Data is really only valuable if you can translate it into actionable insights and with more data available, companies have a lot to manage.
Yossi Naar, Chief Visionary Officer and Cofounder, Cybereason, said: “In security data analysis, hunting and AI-driven automated detection, the quality of your results depends heavily on the quality of your data. However, we often find ourselves having to process more data than we or our systems can handle.
“Depending on the organisation, there are essentially three approaches to managing and processing the data: sampling – analysing a statistically significant subset of the data; filtering – removing data that we deem unimportant or repetitive, and scaling up – finding tools and technologies that will allow us to process all data in an effective way.
“Sampling can be an effective way to learn about the statistical nature of the data, but it’s not very useful if you’re looking for a needle in a haystack or if you require access to specific data. Filtering is a good strategy when you have high certainty that your filtering methods are reliable, do not change the statistics of the data collected and can be guaranteed to retain all important data.”
He said that ‘smart’ filtering sounds better than it really is.
Naar added: “To help illustrate my point, let’s delve into the filtering approach to data collection – a favourite approach for several organisations and security vendors. Say that we limit the collection of network data to 100 connections for every process. On the surface, this sounds reasonable. The average number of connections per process is much lower on most endpoints, so you can expect to filter very little of the data.
“However, in reality, data patterns in computerised environments follow aggressive power law distribution and not linear or even natural distribution.

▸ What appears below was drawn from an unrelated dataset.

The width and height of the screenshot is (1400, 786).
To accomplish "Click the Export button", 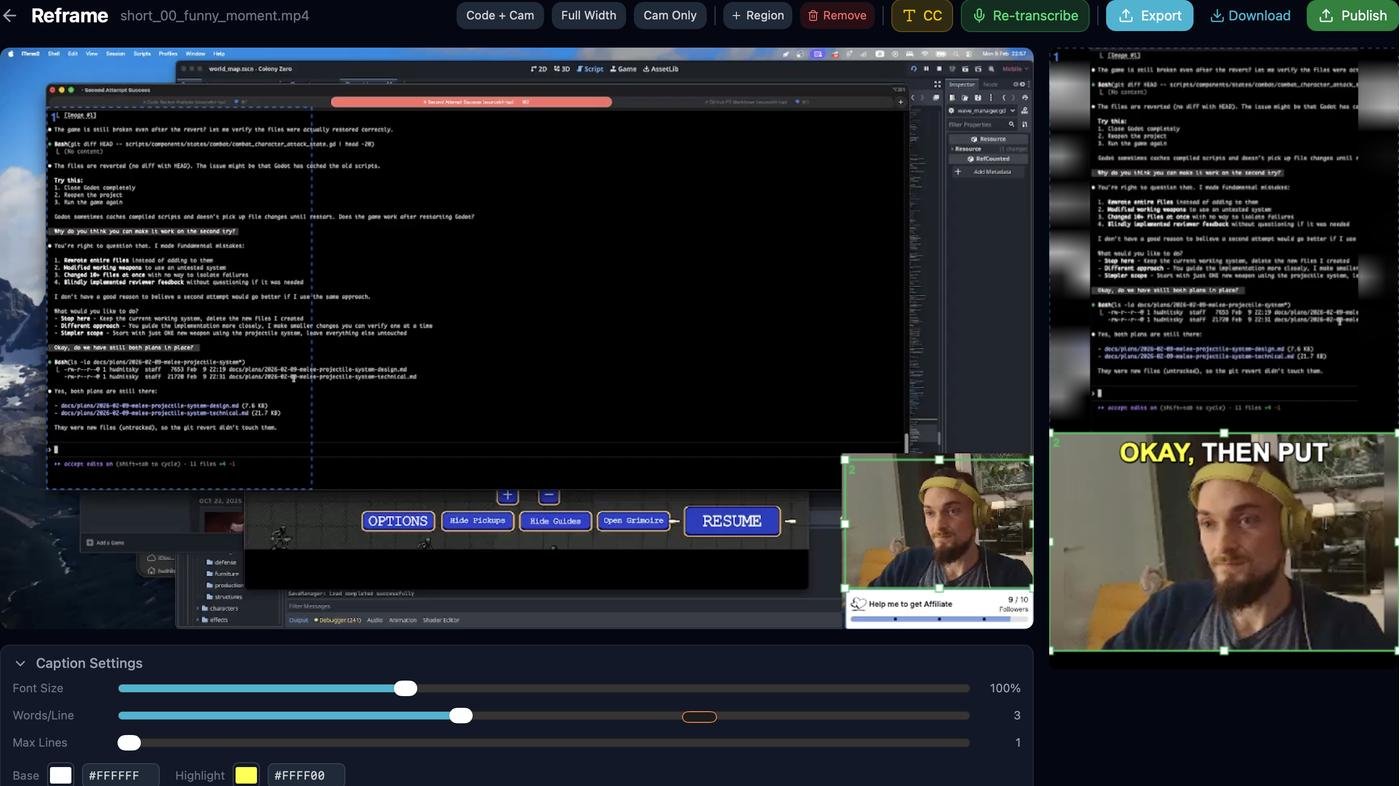I will 1149,16.
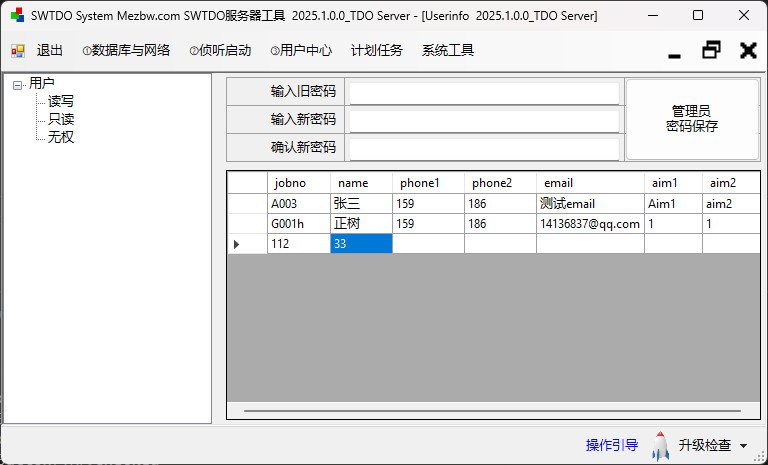
Task: Select 读写 in the user tree
Action: pos(61,101)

“As a consequence of this behaviour, any type of cap-based filtering will remove the vast majority of the data. Even if you try and factor in malicious behaviour into the filtering algorithm – what some vendors call ‘smart filtering’, there are still several issues.”
He added: “As such, there is nothing about filtering that is smart. It’s not designed to reduce ‘noise’. It’s merely a strategy to overcome technological limitations of the server-side systems and save on the cost of the solution. However, this comes at a significant cost to the integrity of the data, the quality of detection and the security value provided by the system. When you apply arbitrary/smart /statistical filtering, you will inevitably introduce blindness to your system. And hackers will exploit it – either deliberately by understanding how you made your decision or by accident – because you can never have 100% certainty on what particular piece of data can be completely ignored.”